• [BRIEF]:
Start at the line below containing "Galaxy A05S (41, 2142)" and stop at the line containing "Galaxy J3 2016 (45, 1152)". Repeat every line of that stretch exactly, and nothing outside it.

==============================

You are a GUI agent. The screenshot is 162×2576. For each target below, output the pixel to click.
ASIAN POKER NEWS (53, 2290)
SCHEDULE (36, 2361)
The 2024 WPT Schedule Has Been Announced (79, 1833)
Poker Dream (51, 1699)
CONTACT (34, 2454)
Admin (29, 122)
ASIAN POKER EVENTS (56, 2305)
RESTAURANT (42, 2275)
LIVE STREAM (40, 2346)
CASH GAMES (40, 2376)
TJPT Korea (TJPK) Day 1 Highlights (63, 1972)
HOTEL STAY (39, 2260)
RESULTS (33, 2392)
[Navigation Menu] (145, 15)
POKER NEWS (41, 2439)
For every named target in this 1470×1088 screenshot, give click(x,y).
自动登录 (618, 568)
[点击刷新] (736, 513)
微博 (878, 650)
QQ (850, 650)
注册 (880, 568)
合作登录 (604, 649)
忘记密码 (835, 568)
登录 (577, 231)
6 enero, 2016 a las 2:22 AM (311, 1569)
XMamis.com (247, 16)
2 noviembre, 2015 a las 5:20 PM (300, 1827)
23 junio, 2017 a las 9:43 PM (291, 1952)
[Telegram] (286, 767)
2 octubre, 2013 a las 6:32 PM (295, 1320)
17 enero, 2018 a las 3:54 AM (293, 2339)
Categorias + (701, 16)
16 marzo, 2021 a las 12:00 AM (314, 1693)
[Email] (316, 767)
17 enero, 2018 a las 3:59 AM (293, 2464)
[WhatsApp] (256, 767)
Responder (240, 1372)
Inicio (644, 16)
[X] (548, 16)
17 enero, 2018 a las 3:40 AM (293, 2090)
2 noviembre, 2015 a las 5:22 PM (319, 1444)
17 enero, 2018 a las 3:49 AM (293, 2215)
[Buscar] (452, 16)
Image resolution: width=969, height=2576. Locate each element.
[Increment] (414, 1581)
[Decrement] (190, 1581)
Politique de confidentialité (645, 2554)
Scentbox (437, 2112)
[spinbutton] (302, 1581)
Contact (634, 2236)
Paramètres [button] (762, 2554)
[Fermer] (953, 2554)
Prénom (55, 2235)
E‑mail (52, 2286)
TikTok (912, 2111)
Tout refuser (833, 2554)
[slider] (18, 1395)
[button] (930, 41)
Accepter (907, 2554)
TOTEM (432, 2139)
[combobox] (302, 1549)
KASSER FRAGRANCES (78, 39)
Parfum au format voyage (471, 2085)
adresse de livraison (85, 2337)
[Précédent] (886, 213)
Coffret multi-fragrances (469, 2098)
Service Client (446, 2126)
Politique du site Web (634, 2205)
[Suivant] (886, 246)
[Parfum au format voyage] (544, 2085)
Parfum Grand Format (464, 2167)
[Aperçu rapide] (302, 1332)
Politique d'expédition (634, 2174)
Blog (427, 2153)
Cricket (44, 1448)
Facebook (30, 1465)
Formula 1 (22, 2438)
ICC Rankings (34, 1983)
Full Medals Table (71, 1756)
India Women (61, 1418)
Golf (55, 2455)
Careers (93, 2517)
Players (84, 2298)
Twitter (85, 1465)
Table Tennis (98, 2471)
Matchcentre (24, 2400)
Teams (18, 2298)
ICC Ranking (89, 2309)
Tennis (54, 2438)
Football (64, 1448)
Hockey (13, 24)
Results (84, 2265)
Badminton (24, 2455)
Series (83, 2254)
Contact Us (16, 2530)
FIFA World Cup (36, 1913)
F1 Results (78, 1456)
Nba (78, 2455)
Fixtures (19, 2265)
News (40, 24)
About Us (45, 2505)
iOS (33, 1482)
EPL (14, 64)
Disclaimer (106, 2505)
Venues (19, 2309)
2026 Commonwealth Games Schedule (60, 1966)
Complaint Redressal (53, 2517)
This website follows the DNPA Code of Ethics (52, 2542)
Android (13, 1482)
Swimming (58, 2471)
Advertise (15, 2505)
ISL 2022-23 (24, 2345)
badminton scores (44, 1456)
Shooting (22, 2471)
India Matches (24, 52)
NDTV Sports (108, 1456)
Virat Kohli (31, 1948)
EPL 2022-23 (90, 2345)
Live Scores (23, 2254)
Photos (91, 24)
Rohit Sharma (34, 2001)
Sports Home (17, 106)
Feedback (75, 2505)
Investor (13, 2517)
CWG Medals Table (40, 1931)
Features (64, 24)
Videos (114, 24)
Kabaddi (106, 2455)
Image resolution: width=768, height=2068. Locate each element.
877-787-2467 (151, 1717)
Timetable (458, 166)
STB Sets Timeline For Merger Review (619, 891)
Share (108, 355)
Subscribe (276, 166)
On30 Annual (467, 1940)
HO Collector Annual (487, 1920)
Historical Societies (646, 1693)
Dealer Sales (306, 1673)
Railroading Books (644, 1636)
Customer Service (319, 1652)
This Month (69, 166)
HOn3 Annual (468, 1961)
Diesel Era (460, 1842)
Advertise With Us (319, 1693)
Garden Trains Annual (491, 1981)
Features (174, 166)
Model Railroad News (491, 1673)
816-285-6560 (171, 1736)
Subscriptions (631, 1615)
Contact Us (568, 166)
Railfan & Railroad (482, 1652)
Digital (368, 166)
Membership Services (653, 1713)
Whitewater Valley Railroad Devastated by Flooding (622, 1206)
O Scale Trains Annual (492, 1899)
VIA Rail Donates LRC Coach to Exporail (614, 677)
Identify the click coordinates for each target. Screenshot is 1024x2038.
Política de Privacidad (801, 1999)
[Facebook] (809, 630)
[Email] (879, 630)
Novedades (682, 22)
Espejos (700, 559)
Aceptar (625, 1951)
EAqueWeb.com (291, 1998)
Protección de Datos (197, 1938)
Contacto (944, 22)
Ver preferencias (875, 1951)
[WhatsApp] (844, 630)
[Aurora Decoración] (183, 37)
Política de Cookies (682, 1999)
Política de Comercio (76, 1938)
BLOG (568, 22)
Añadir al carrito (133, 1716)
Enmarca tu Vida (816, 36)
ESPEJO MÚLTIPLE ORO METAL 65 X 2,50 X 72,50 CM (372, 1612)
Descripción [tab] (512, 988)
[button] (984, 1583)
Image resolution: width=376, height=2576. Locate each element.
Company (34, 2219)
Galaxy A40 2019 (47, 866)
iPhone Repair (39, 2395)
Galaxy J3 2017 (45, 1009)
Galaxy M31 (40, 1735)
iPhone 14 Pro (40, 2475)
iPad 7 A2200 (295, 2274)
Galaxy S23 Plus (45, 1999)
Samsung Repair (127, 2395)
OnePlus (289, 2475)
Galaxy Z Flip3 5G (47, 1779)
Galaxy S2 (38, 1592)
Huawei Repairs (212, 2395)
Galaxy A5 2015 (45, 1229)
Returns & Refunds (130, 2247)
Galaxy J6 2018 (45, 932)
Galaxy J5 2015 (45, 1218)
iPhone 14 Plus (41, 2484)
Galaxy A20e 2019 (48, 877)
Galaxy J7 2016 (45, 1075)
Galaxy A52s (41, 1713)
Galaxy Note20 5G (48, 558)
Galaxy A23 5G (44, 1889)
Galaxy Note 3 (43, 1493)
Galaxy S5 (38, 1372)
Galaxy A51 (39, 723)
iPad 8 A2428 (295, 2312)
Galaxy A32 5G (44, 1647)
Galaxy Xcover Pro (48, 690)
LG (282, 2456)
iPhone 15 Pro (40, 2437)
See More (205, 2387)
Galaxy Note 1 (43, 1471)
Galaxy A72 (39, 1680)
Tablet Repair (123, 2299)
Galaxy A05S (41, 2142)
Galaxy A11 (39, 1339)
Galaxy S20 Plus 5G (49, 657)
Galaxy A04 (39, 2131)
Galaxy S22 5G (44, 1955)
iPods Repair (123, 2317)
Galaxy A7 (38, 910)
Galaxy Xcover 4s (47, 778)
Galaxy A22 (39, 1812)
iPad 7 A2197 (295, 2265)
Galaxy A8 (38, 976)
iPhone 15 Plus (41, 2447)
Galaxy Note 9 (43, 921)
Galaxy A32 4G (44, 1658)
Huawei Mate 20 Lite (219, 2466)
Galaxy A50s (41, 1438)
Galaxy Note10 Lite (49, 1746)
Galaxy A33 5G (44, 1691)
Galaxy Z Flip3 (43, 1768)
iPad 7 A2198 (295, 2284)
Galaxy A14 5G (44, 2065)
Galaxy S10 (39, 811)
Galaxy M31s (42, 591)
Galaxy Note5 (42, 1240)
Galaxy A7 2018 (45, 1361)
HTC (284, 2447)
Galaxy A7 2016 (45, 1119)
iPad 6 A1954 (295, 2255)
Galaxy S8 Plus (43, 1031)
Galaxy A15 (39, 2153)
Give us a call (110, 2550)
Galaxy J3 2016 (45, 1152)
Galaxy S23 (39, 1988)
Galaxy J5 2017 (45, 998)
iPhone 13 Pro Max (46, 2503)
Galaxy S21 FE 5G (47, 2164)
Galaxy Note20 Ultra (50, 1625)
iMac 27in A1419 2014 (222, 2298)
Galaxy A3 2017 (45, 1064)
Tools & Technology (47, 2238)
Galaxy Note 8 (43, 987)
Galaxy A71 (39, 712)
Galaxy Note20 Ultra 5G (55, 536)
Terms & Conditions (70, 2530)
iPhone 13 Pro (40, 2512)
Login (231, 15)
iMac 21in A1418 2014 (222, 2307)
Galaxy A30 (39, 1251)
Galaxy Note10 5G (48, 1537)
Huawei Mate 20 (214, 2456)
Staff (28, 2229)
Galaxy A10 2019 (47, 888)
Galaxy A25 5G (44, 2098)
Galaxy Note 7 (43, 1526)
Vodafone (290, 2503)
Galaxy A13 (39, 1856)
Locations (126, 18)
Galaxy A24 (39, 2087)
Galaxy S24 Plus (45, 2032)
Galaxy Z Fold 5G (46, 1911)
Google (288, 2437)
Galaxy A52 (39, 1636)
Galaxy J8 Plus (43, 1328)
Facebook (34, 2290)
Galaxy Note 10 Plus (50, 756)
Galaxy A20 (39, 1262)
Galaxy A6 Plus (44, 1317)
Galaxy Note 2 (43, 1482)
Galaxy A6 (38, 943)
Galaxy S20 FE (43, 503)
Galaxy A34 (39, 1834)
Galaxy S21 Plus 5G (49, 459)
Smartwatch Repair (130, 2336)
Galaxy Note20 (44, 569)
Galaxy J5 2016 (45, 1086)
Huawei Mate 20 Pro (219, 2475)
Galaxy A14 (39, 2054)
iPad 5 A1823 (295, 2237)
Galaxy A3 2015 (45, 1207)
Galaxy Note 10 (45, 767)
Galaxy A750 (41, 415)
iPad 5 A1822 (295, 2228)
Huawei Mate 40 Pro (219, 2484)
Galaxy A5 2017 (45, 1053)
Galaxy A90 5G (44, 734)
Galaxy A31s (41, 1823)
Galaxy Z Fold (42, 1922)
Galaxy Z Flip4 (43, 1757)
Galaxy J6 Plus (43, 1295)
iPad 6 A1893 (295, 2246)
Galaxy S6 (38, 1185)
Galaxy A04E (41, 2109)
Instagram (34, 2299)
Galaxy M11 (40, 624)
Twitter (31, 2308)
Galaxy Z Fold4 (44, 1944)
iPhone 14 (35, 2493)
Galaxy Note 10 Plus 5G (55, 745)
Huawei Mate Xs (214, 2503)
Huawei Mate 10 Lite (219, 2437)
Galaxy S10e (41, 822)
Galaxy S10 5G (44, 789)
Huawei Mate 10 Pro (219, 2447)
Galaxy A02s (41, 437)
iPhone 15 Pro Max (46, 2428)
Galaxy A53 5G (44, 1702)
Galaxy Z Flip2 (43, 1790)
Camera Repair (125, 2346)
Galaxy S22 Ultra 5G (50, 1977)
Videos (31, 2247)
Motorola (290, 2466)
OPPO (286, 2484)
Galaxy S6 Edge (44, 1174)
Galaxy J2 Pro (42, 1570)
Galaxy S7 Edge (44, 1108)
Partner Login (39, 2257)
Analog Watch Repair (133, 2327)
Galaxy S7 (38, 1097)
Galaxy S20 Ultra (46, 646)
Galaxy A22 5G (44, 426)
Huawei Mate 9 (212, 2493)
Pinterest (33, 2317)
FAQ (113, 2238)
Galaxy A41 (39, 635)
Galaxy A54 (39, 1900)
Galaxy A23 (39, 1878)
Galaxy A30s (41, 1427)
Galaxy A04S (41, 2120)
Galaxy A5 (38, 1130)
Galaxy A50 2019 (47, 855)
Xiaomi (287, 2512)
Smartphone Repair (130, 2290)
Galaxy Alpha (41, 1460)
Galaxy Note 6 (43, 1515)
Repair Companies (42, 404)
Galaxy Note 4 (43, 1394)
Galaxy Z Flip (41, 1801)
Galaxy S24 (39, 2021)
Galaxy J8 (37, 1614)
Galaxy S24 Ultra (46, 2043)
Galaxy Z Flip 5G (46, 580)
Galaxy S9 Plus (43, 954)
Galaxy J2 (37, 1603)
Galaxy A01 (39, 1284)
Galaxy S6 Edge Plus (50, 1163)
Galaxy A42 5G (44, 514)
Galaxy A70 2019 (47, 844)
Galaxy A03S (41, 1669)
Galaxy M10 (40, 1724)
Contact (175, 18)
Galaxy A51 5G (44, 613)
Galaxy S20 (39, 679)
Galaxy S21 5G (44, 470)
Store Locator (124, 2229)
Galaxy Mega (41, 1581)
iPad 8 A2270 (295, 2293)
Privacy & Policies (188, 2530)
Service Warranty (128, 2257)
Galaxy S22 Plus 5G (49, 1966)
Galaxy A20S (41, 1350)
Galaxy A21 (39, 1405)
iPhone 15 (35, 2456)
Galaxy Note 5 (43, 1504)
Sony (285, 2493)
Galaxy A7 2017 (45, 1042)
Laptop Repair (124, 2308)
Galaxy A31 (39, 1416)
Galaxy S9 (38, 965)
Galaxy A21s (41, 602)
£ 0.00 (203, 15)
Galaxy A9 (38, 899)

==============================

• [RESULT OF THIS EXERCISE]:
Galaxy A05S (41, 2142)
Galaxy A11 (39, 1339)
Galaxy S20 Plus 5G (49, 657)
Galaxy A04 (39, 2131)
Galaxy S22 5G (44, 1955)
iPods Repair (123, 2317)
Galaxy A7 (38, 910)
Galaxy Xcover 4s (47, 778)
Galaxy A22 (39, 1812)
iPad 7 A2197 (295, 2265)
Galaxy A8 (38, 976)
iPhone 15 Plus (41, 2447)
Galaxy Note 9 (43, 921)
Galaxy A32 4G (44, 1658)
Huawei Mate 20 Lite (219, 2466)
Galaxy A50s (41, 1438)
Galaxy Note10 Lite (49, 1746)
Galaxy A33 5G (44, 1691)
Galaxy Z Flip3 (43, 1768)
iPad 7 A2198 (295, 2284)
Galaxy A14 5G (44, 2065)
Galaxy S10 (39, 811)
Galaxy M31s (42, 591)
Galaxy Note5 (42, 1240)
Galaxy A7 2018 (45, 1361)
HTC (284, 2447)
Galaxy A7 2016 (45, 1119)
iPad 6 A1954 (295, 2255)
Galaxy S8 Plus (43, 1031)
Galaxy A15 (39, 2153)
Give us a call (110, 2550)
Galaxy J3 2016 (45, 1152)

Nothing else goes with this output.